» **WHAT YOU SHOULD DO**
Reproduce every record exactly as given.

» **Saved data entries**
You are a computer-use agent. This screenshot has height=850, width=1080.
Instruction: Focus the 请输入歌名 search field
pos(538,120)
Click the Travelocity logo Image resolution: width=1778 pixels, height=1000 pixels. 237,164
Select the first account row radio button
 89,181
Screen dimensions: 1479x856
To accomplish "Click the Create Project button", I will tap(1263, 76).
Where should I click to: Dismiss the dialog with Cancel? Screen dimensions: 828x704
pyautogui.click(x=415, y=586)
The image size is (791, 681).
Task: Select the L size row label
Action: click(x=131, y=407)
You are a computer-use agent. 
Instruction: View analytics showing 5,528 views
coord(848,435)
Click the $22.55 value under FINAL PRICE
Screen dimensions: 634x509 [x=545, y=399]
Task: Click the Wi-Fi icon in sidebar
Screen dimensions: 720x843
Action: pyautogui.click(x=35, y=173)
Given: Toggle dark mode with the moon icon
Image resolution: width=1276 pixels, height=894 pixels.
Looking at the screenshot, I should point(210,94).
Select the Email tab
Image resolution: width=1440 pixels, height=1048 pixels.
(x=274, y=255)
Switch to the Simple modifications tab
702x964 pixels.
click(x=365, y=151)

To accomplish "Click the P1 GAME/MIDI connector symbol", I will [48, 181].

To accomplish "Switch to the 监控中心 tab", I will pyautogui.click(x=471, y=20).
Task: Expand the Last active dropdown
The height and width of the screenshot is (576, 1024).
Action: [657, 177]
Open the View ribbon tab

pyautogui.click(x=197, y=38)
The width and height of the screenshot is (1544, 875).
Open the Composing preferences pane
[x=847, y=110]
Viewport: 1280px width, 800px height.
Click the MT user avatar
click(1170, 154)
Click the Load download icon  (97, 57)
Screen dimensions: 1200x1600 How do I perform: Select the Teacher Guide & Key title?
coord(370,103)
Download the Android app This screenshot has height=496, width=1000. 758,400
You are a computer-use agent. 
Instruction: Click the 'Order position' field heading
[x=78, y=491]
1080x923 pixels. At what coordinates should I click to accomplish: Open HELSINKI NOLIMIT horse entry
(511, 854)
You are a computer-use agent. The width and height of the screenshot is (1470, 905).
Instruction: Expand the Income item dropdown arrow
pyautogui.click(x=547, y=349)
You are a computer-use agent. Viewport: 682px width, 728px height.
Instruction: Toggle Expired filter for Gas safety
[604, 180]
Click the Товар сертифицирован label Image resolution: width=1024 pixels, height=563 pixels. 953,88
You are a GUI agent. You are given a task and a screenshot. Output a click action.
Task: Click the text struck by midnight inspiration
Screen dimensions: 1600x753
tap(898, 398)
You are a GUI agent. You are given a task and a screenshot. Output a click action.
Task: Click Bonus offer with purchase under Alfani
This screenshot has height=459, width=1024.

» **RESULT**
You are a computer-use agent. This screenshot has height=850, width=1080.
Instruction: Focus the 请输入歌名 search field
pos(538,120)
Click the Travelocity logo Image resolution: width=1778 pixels, height=1000 pixels. 237,164
Select the first account row radio button
 89,181
Screen dimensions: 1479x856
To accomplish "Click the Create Project button", I will tap(1263, 76).
Where should I click to: Dismiss the dialog with Cancel? Screen dimensions: 828x704
pyautogui.click(x=415, y=586)
The image size is (791, 681).
Task: Select the L size row label
Action: click(x=131, y=407)
You are a computer-use agent. 
Instruction: View analytics showing 5,528 views
coord(848,435)
Click the $22.55 value under FINAL PRICE
Screen dimensions: 634x509 [x=545, y=399]
Task: Click the Wi-Fi icon in sidebar
Screen dimensions: 720x843
Action: pyautogui.click(x=35, y=173)
Given: Toggle dark mode with the moon icon
Image resolution: width=1276 pixels, height=894 pixels.
Looking at the screenshot, I should point(210,94).
Select the Email tab
Image resolution: width=1440 pixels, height=1048 pixels.
(x=274, y=255)
Switch to the Simple modifications tab
702x964 pixels.
click(x=365, y=151)

To accomplish "Click the P1 GAME/MIDI connector symbol", I will [48, 181].

To accomplish "Switch to the 监控中心 tab", I will pyautogui.click(x=471, y=20).
Task: Expand the Last active dropdown
The height and width of the screenshot is (576, 1024).
Action: [657, 177]
Open the View ribbon tab

pyautogui.click(x=197, y=38)
The width and height of the screenshot is (1544, 875).
Open the Composing preferences pane
[x=847, y=110]
Viewport: 1280px width, 800px height.
Click the MT user avatar
click(1170, 154)
Click the Load download icon  (97, 57)
Screen dimensions: 1200x1600 How do I perform: Select the Teacher Guide & Key title?
coord(370,103)
Download the Android app This screenshot has height=496, width=1000. 758,400
You are a computer-use agent. 
Instruction: Click the 'Order position' field heading
[x=78, y=491]
1080x923 pixels. At what coordinates should I click to accomplish: Open HELSINKI NOLIMIT horse entry
(511, 854)
You are a computer-use agent. The width and height of the screenshot is (1470, 905).
Instruction: Expand the Income item dropdown arrow
pyautogui.click(x=547, y=349)
You are a computer-use agent. Viewport: 682px width, 728px height.
Instruction: Toggle Expired filter for Gas safety
[604, 180]
Click the Товар сертифицирован label Image resolution: width=1024 pixels, height=563 pixels. 953,88
You are a GUI agent. You are given a task and a screenshot. Output a click action.
Task: Click the text struck by midnight inspiration
Screen dimensions: 1600x753
tap(898, 398)
You are a GUI agent. You are given a task and a screenshot. Output a click action.
Task: Click Bonus offer with purchase under Alfani
This screenshot has height=459, width=1024.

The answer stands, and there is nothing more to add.